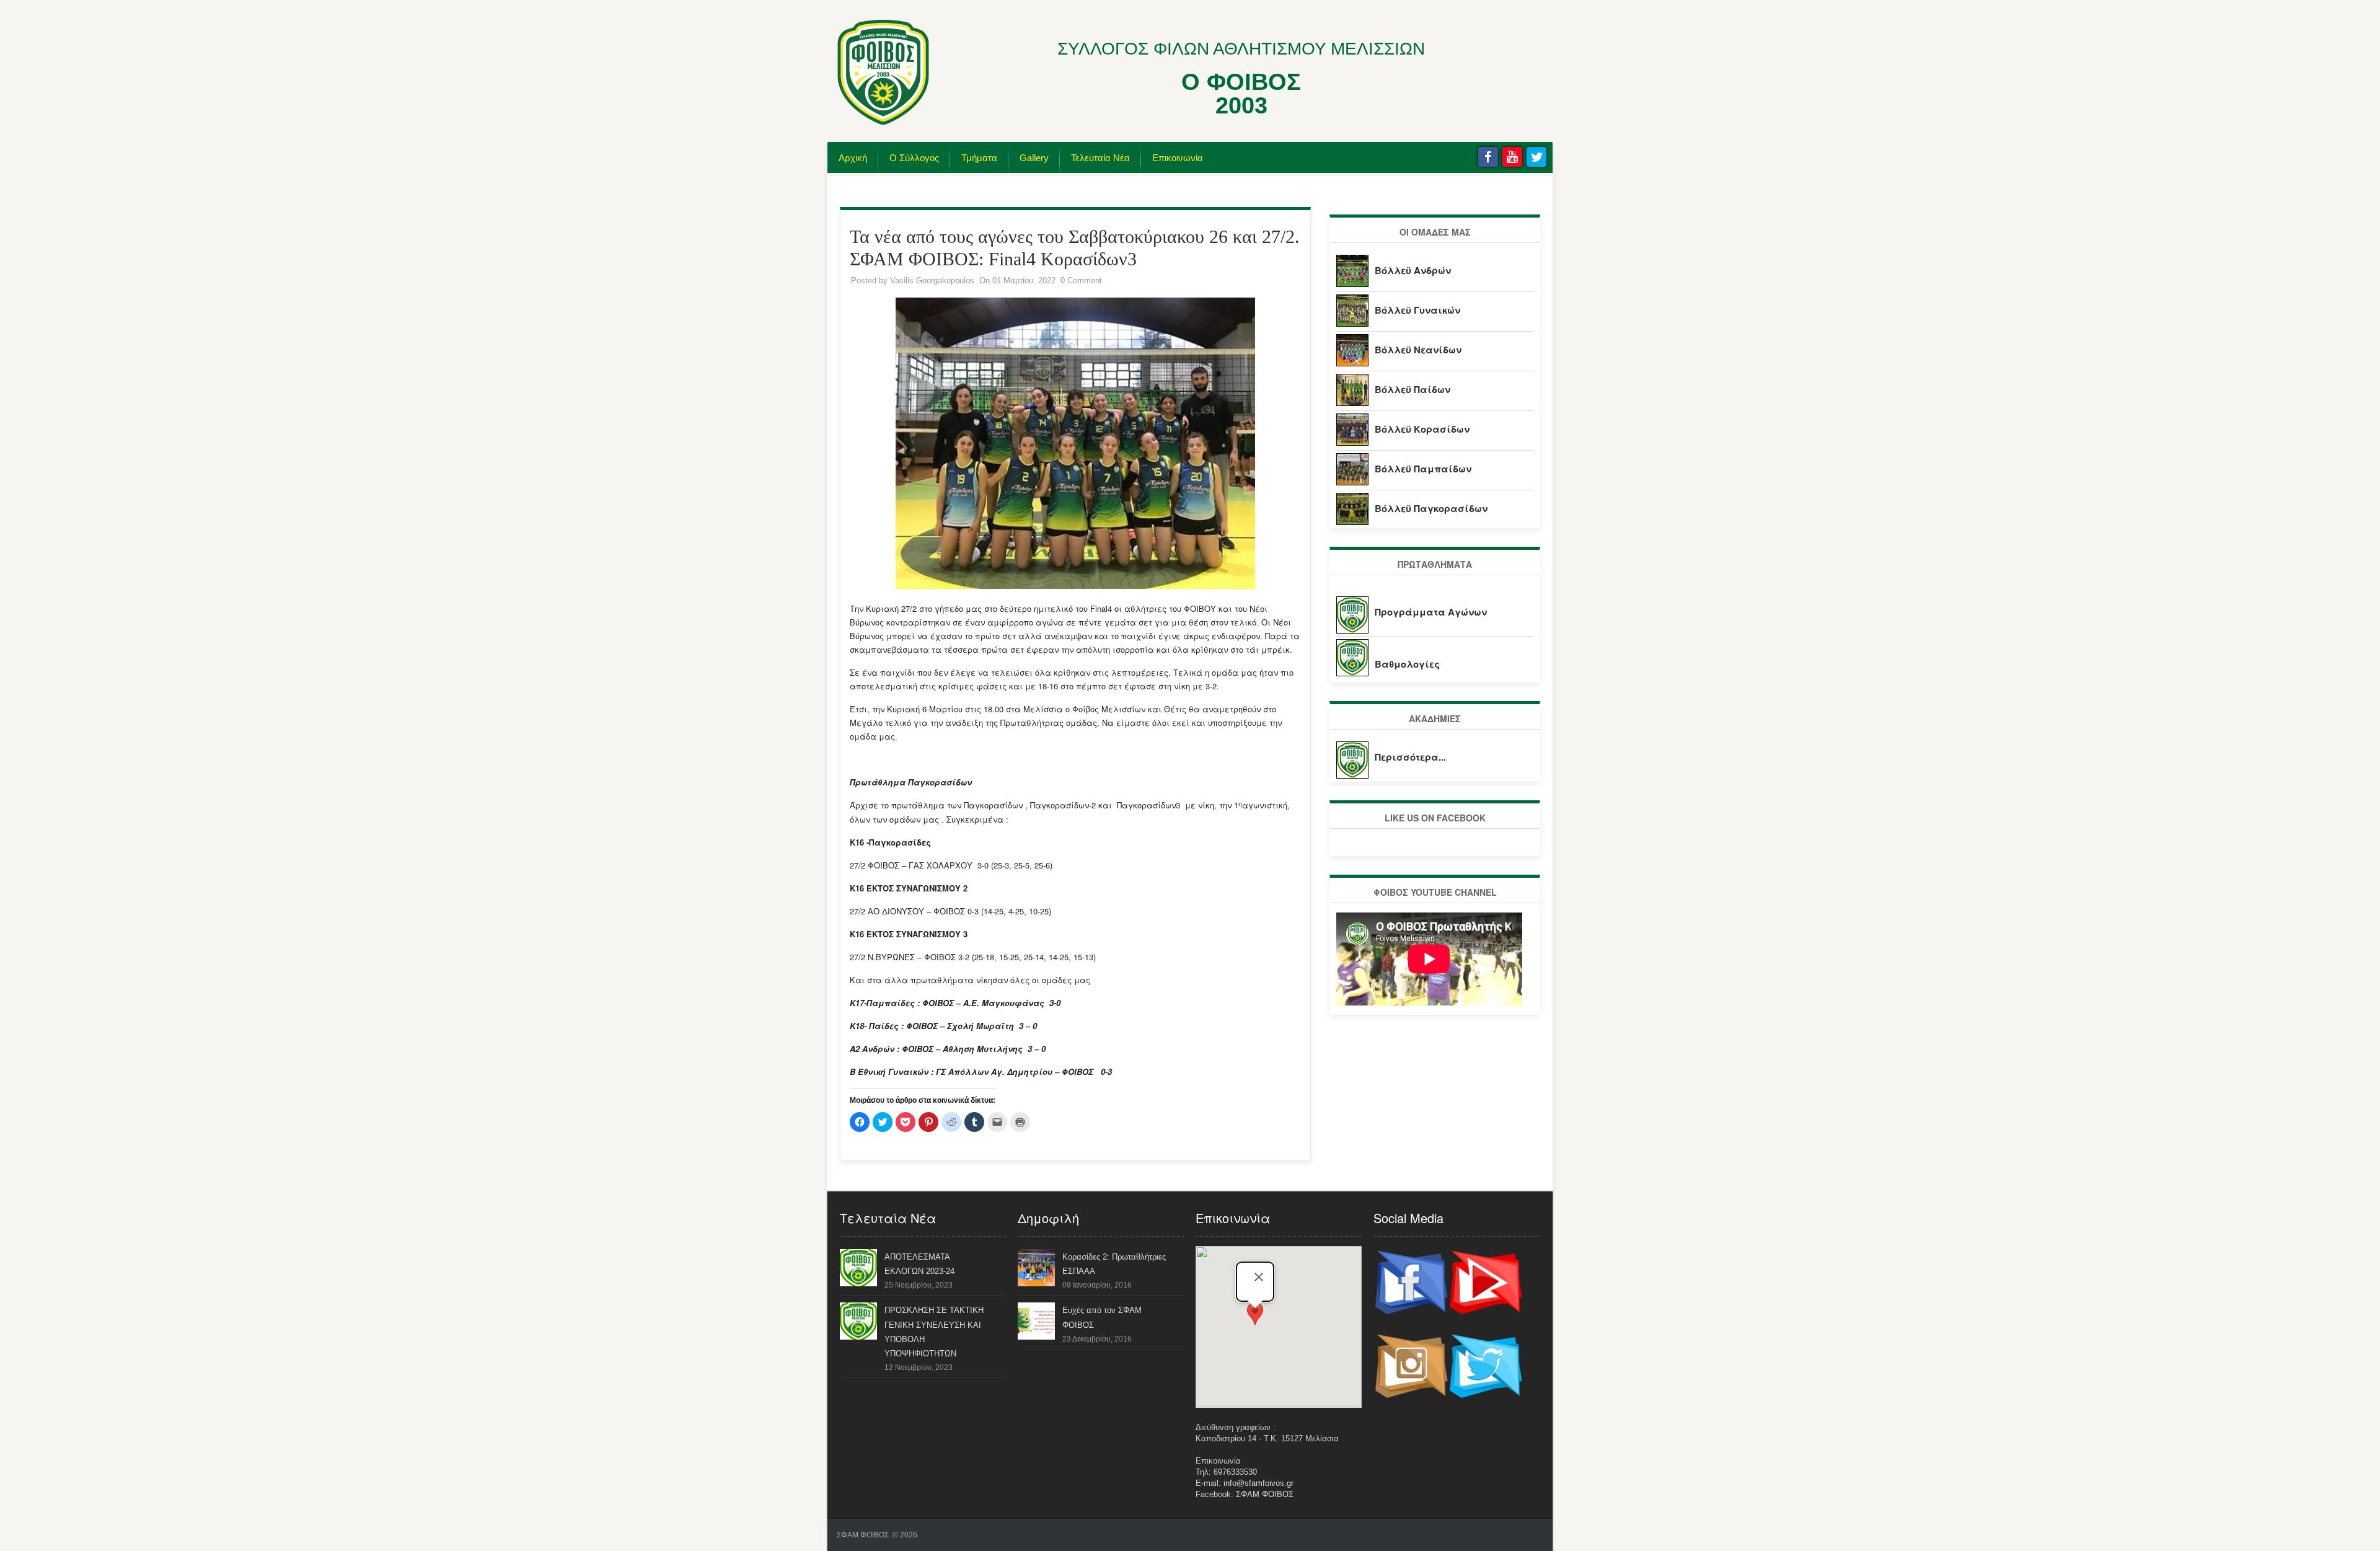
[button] (1255, 1319)
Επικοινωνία (1177, 157)
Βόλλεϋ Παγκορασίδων (1431, 508)
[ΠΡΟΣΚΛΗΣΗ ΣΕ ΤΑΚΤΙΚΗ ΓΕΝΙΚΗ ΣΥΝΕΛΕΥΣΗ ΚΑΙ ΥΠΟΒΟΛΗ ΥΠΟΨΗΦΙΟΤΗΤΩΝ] (858, 1336)
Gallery (1034, 157)
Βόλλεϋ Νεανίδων (1418, 349)
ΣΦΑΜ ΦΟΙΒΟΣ (1265, 1494)
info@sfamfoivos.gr (1258, 1483)
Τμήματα (979, 157)
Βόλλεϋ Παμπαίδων (1423, 468)
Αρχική (853, 157)
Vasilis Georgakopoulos (932, 280)
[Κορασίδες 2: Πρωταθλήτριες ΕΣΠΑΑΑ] (1036, 1283)
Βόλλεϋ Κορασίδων (1422, 429)
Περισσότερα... (1410, 757)
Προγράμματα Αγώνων (1431, 612)
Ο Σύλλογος (914, 157)
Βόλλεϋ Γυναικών (1417, 310)
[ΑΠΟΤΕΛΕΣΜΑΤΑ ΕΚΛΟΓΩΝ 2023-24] (858, 1283)
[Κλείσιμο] (1259, 1277)
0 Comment (1081, 280)
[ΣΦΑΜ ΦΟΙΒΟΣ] (883, 123)
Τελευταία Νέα (1100, 157)
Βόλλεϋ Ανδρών (1413, 270)
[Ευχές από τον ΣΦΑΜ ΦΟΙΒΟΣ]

━━━━━━━━━━

## [Try it]
Leaving every picture aside, repeat the listing exactly.

## [Solution for this problem]
[button] (1255, 1319)
Επικοινωνία (1177, 157)
Βόλλεϋ Παγκορασίδων (1431, 508)
[ΠΡΟΣΚΛΗΣΗ ΣΕ ΤΑΚΤΙΚΗ ΓΕΝΙΚΗ ΣΥΝΕΛΕΥΣΗ ΚΑΙ ΥΠΟΒΟΛΗ ΥΠΟΨΗΦΙΟΤΗΤΩΝ] (858, 1336)
Gallery (1034, 157)
Βόλλεϋ Νεανίδων (1418, 349)
ΣΦΑΜ ΦΟΙΒΟΣ (1265, 1494)
info@sfamfoivos.gr (1258, 1483)
Τμήματα (979, 157)
Βόλλεϋ Παμπαίδων (1423, 468)
Αρχική (853, 157)
Vasilis Georgakopoulos (932, 280)
[Κορασίδες 2: Πρωταθλήτριες ΕΣΠΑΑΑ] (1036, 1283)
Βόλλεϋ Κορασίδων (1422, 429)
Περισσότερα... (1410, 757)
Προγράμματα Αγώνων (1431, 612)
Ο Σύλλογος (914, 157)
Βόλλεϋ Γυναικών (1417, 310)
[ΑΠΟΤΕΛΕΣΜΑΤΑ ΕΚΛΟΓΩΝ 2023-24] (858, 1283)
[Κλείσιμο] (1259, 1277)
0 Comment (1081, 280)
[ΣΦΑΜ ΦΟΙΒΟΣ] (883, 123)
Τελευταία Νέα (1100, 157)
Βόλλεϋ Ανδρών (1413, 270)
[Ευχές από τον ΣΦΑΜ ΦΟΙΒΟΣ]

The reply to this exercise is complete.